I have implemented subsidies to encourage trading of some conditional prediction market contracts that may provide useful information about the consequences of the 2008 presidential election, via a simple automated market maker (using an algorithm described near the end of http://hanson.gmu.edu/ifextropy.html). The subsidized market maker ought to provide incentives for traders to devote more thought to these contracts than they would if the liquidity was less predictable.
Intrade has agreed not to charge any trading or expiry fees on these contracts.
Some places to look for extensive description of the motivations behind these subsidies are here and here.
The contracts are:
-
Oil Futures and PRESIDENT.DEM2008 prices will move in same direction on Election Day
This will use the change in the December 2011 Light Sweet Crude Oil futures
contract from the close before the election (Monday) to the close after the election (Wednesday). A price higher than 50 should suggest that a Democratic victory will cause oil prices to be higher than they otherwise would be, while a price below 50 should suggest that a Democratic victory will cause lower oil prices.
PRESIDENT.DEM2008 refers to the Intrade contract for "Democratic Party Candidate to Win 2008 Presidential Election". -
Treasury bond interest rate futures and PRESIDENT.DEM2008 prices will move in same direction on Election Day
This will use the change in the December 2008 30-year US Treasury Bond futures contract from the close before the election (Monday) to the close after the election (Wednesday). A price higher than 50 should suggest that a Democratic victory will cause bond prices to be higher (and long term interest rates lower) than they otherwise would be, while a price below 50 should suggest that a Democratic victory will cause lower bond prices (and long term interest rates higher) . - Number of US troops in Iraq on 30 June 2010 if a Democrat is elected president in 2008
- NONDEM.PRES-TROOPS.IRAQ: Number of US troops in Iraq on 30 June 2010 if a non-Democrat is elected president in 2008
These are scaled claims whose value will range from 0 if the troop levels are zero to 100 if the troop levels are 200,000 (or more).
- Increase in US Government debt if Democrat elected president in 2008
- Increase in US Government debt if non-Democrat is elected president in 2008
Note that the change in debt is usually quite different from what
is reported as the budget deficit. The debt numbers will be taken from a
source such as the
St. Louis Fed
Series GFDEBTN, Federal Government Debt
These are scaled claims whose value will range from 0 if the debt does not increase to 100 if the debt increases by $1 trillion (or more).

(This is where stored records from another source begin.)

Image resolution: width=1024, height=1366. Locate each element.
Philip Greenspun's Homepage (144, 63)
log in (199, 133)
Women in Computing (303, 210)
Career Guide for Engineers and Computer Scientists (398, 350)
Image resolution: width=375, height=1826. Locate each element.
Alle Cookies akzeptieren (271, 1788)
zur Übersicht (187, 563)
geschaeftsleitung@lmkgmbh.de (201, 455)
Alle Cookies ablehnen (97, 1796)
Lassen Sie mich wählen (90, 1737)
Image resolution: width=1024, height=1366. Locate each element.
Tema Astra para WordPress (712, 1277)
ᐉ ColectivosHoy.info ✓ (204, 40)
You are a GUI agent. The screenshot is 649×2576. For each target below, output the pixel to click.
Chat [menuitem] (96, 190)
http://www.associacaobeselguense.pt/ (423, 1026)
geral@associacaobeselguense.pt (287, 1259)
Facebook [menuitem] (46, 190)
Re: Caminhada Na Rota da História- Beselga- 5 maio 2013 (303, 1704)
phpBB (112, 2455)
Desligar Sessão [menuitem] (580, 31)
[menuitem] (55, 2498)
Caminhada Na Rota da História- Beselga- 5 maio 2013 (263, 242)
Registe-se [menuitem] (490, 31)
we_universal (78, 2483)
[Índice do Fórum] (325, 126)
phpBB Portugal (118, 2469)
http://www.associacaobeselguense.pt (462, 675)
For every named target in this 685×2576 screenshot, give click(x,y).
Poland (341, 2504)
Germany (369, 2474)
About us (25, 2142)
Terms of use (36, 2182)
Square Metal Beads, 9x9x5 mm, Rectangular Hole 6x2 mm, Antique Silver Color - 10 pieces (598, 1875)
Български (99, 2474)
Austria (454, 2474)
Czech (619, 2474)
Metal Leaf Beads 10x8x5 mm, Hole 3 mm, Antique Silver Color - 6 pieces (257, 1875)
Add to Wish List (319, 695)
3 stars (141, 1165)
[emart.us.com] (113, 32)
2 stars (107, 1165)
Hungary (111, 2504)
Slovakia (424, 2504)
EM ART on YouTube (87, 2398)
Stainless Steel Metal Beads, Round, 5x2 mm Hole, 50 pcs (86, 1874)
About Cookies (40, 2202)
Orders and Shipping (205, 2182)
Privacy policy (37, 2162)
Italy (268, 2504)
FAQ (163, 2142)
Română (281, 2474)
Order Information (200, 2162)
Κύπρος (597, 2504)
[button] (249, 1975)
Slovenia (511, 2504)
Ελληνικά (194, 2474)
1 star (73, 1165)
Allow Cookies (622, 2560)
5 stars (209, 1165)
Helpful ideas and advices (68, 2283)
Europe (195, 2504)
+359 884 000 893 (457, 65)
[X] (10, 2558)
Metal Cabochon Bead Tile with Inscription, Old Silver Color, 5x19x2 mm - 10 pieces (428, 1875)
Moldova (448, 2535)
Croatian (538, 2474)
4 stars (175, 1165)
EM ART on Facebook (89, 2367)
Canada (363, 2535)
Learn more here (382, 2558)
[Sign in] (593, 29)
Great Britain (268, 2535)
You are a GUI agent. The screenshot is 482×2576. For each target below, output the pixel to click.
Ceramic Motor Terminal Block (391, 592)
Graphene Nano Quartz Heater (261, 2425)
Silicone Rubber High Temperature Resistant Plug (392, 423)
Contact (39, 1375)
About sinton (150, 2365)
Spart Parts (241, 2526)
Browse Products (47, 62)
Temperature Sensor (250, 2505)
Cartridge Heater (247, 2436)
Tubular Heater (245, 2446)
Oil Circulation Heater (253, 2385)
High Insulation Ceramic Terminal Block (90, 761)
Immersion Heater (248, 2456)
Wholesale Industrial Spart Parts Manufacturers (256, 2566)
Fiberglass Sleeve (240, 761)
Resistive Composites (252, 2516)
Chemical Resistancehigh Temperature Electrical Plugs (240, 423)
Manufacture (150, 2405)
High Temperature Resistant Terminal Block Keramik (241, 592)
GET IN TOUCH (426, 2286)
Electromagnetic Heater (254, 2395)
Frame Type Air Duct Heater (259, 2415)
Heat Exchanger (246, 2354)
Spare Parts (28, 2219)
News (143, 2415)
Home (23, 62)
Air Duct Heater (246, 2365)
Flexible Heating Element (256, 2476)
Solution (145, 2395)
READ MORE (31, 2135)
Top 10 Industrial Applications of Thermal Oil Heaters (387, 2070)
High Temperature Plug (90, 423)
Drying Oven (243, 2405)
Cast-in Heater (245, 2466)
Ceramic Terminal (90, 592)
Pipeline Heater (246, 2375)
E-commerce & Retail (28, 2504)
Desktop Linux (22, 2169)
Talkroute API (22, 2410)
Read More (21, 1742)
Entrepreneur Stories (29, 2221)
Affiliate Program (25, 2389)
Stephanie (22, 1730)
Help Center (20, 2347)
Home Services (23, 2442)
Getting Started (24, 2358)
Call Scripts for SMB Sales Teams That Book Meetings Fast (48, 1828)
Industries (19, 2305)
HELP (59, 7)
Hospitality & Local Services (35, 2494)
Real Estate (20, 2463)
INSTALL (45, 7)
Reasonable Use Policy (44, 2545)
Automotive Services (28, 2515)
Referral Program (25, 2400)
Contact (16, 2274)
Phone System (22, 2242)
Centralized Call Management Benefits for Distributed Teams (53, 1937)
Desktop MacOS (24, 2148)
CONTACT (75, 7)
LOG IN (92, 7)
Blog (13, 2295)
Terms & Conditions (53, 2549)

Please read the detailed specifications at Intrade before trading them, as one-line descriptions are not sufficient for you to fully understand them.
For the first two of those contracts, the market maker will enter bids and asks of 38 contracts, and can lose a maximum of $5187.76 on each contract. For the other four contracts, the market maker will enter bids and asks of 115 contracts, and can lose a maximum of $7906.25 on each contract.
I will maintain a web page here devoted to these contracts.